One Step at a Time

If possible, the very best thing you can do is break your operation into very small steps, each of which can execute very quickly. You let the event loop be responsible for when the next step occurs. That way, the event loop continues to run, processing regular events, updating the screen, and, in between all that, calling your code to perform the next step of the operation.

To do this, we make use of timer events. Our program can ask the event loop to generate one of these events at some time in the future. As part of its regular work, when the event loop reaches that time, it will call back into our code to handle the event.
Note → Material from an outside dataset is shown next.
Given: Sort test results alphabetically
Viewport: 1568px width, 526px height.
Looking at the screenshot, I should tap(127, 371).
Our code would perform the next step of the operation. It then schedules another timer event for the next step of the operation and immediately returns control back to the event loop.
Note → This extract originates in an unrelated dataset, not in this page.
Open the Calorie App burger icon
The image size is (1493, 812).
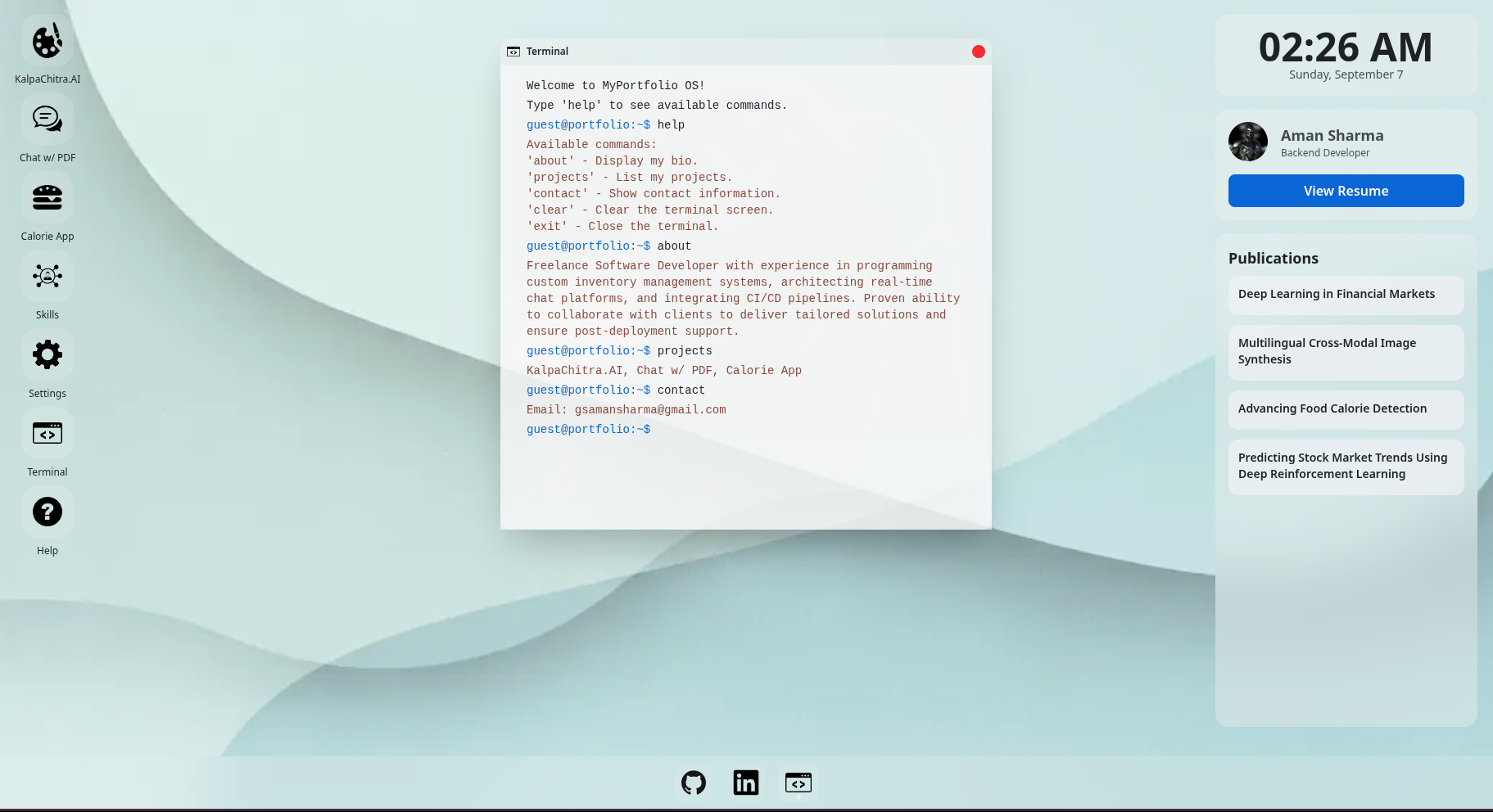[x=48, y=198]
Breaking up a large operation into small steps tied together with timer events
Breaking up a large operation into small steps tied together with timer events.

Tcl's after command can be used to generate timer events. You provide the number of milliseconds to wait until the event should be fired. It may happen later than that if Tk is busy processing other events but won't happen before that. You can also ask that an idle event be generated; it will fire when no other events in the queue need to be processed. (Tk's screen updates and redraws occur in the context of idle events.) You can find more details on after in the reference manual.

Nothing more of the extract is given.